_WHAT THIS TASK INVOLVES_
Omit all images, then repeat exactly the lines below from the one containing "This screenshot has width=1512, height=735." through the one containing "You are a computer-use", both ends included.

_DATA EXTRACTS_
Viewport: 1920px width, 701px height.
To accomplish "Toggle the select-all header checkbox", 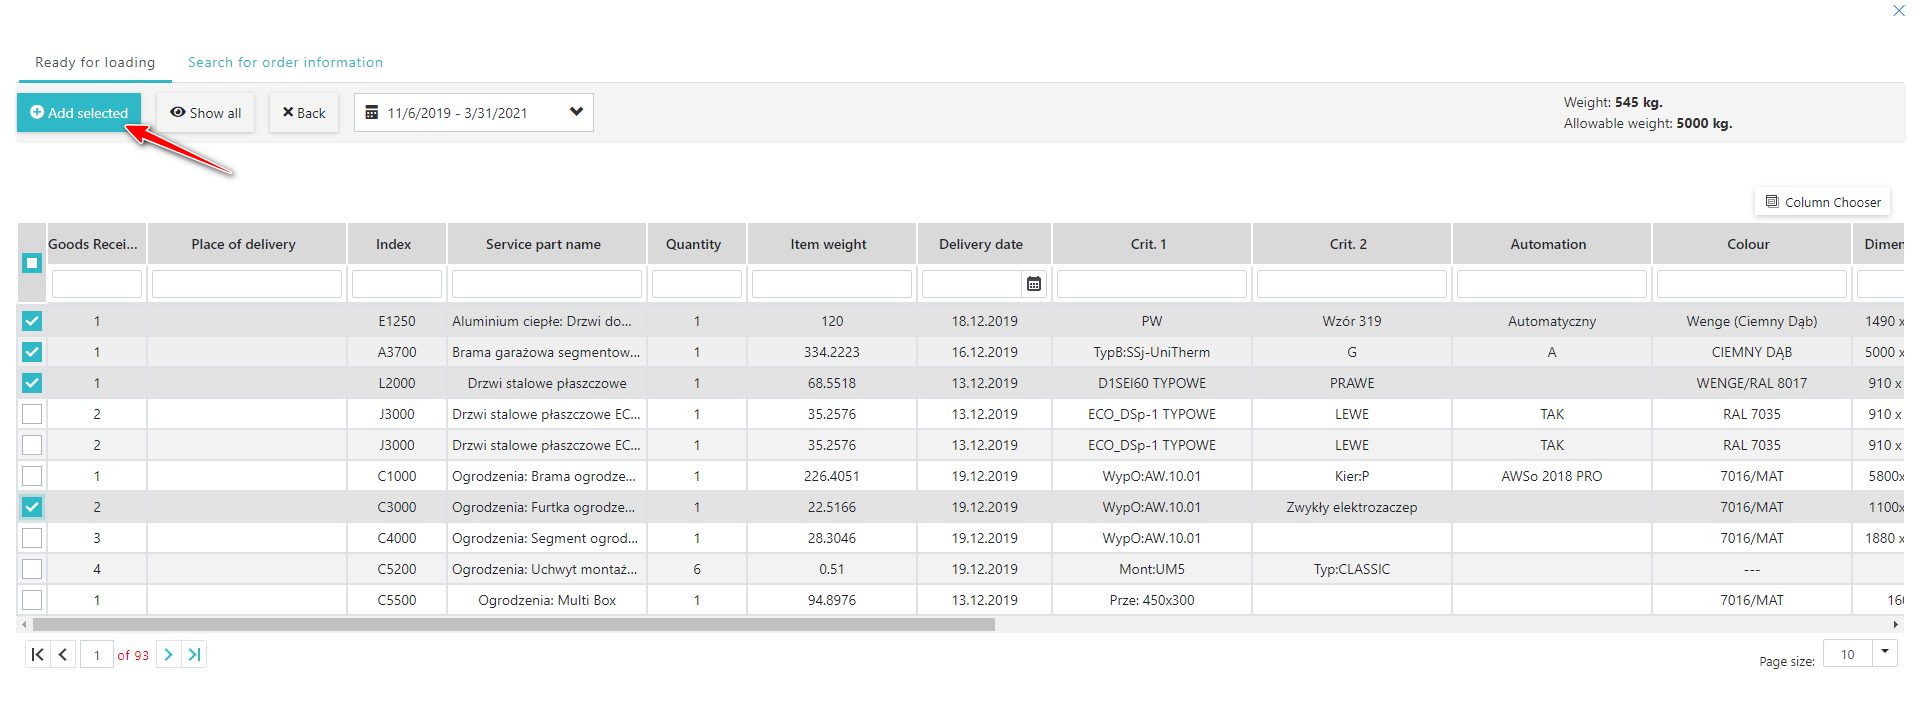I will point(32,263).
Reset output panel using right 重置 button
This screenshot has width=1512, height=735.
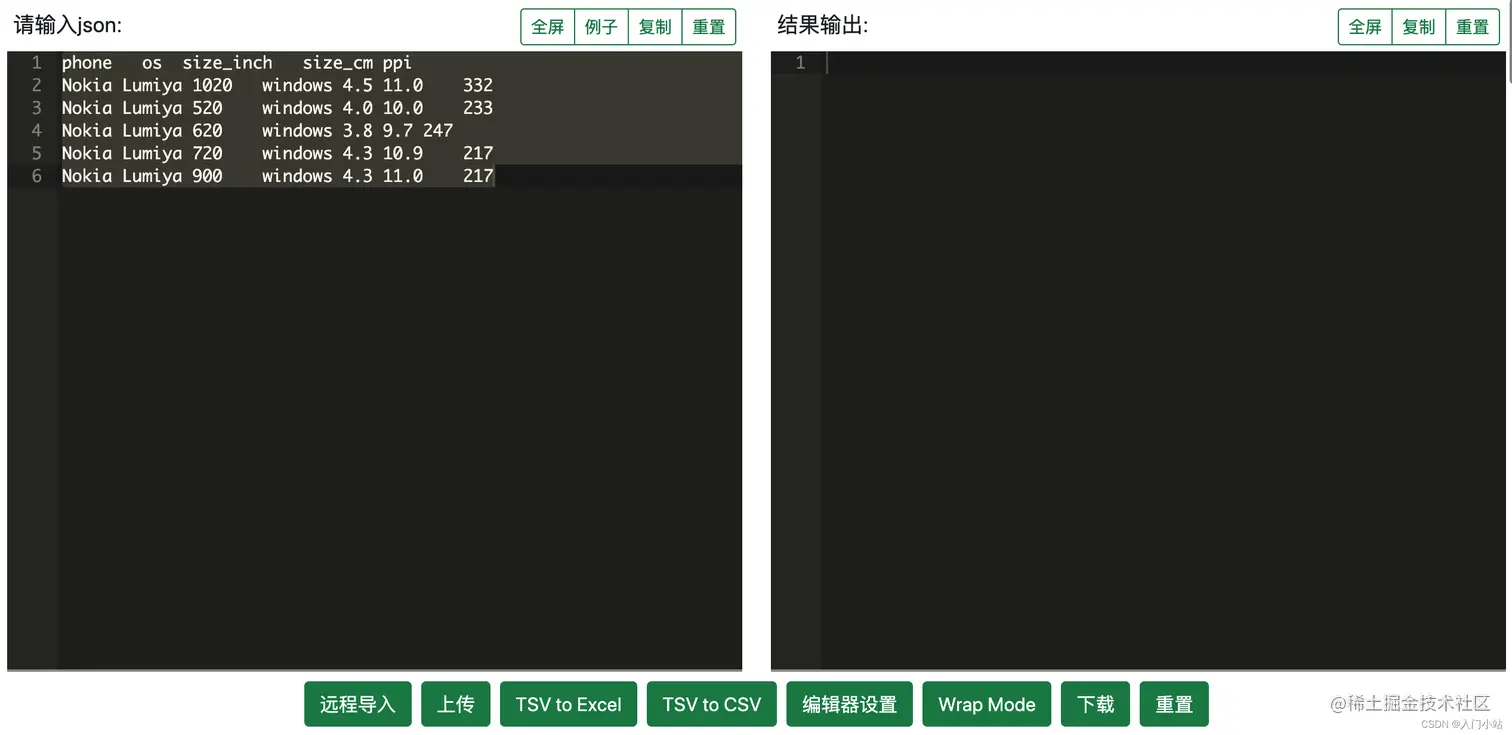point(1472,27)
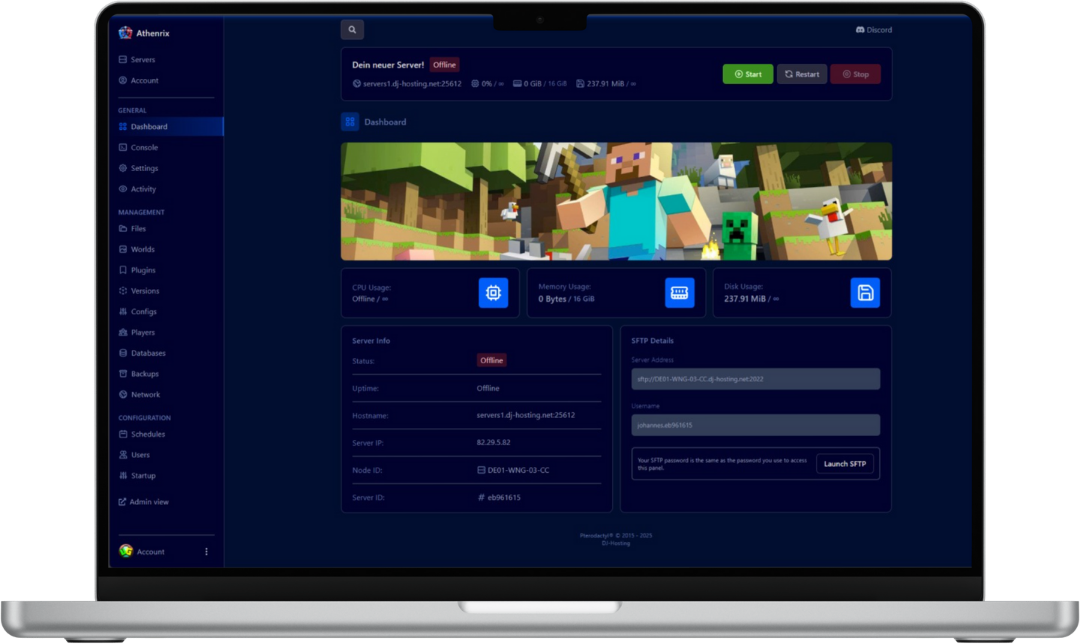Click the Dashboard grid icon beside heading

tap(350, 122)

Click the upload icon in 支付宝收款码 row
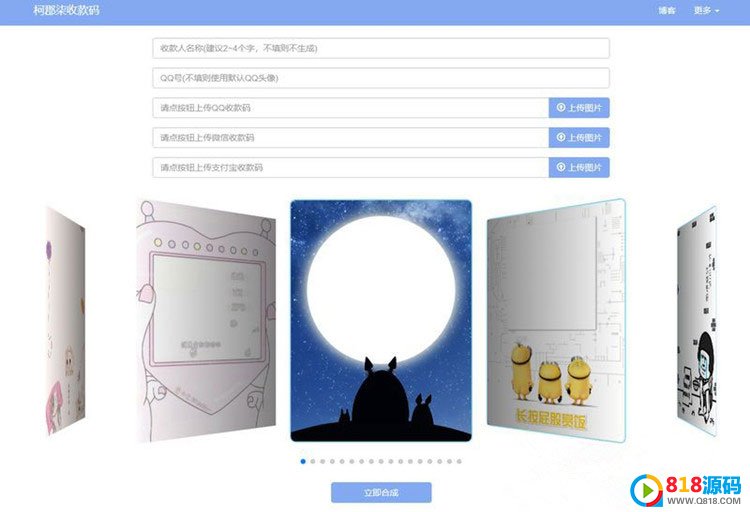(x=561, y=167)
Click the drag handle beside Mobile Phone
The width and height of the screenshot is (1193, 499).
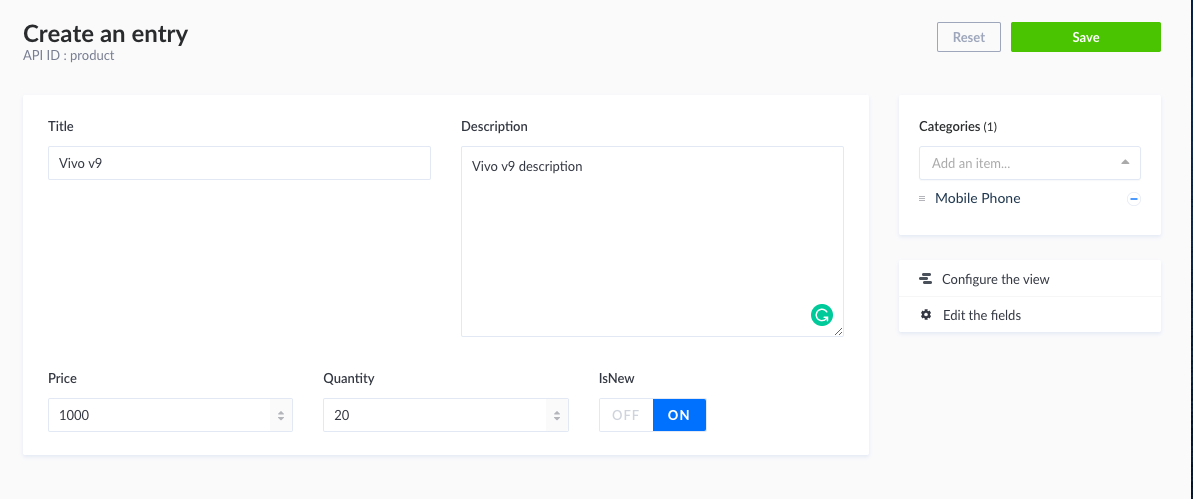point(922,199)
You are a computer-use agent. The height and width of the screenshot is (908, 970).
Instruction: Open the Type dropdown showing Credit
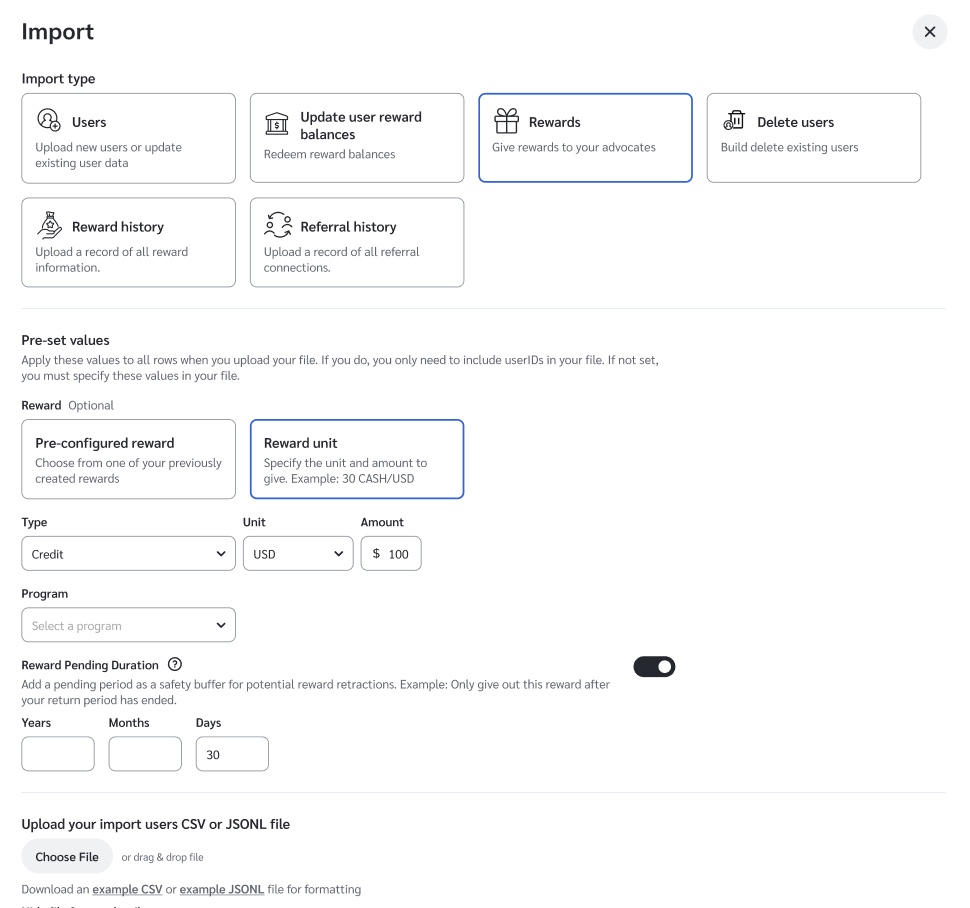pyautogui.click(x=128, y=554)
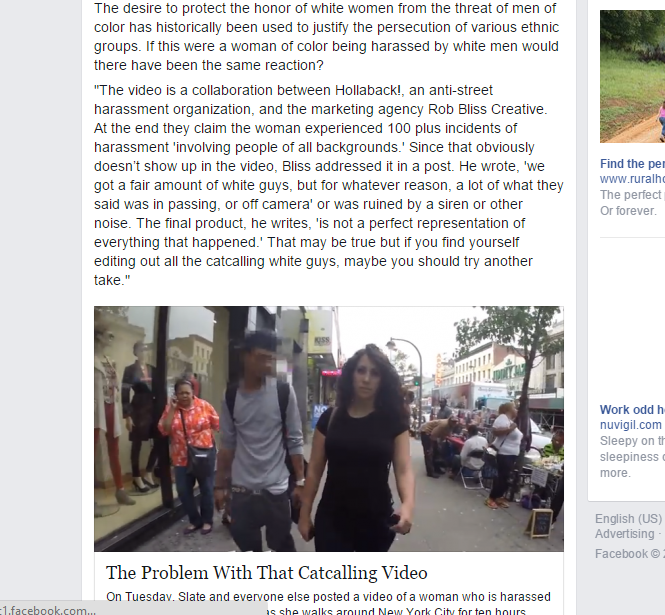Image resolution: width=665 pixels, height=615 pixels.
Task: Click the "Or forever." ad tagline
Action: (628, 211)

_RESPONSE AREA_
This screenshot has width=1512, height=735.
point(1472,27)
Click the Dashboard grid icon beside heading

tap(350, 122)

Click the upload icon in 支付宝收款码 row
(x=561, y=167)
Click the drag handle beside Mobile Phone
The width and height of the screenshot is (1193, 499).
point(922,199)
You are a computer-use agent. The height and width of the screenshot is (908, 970).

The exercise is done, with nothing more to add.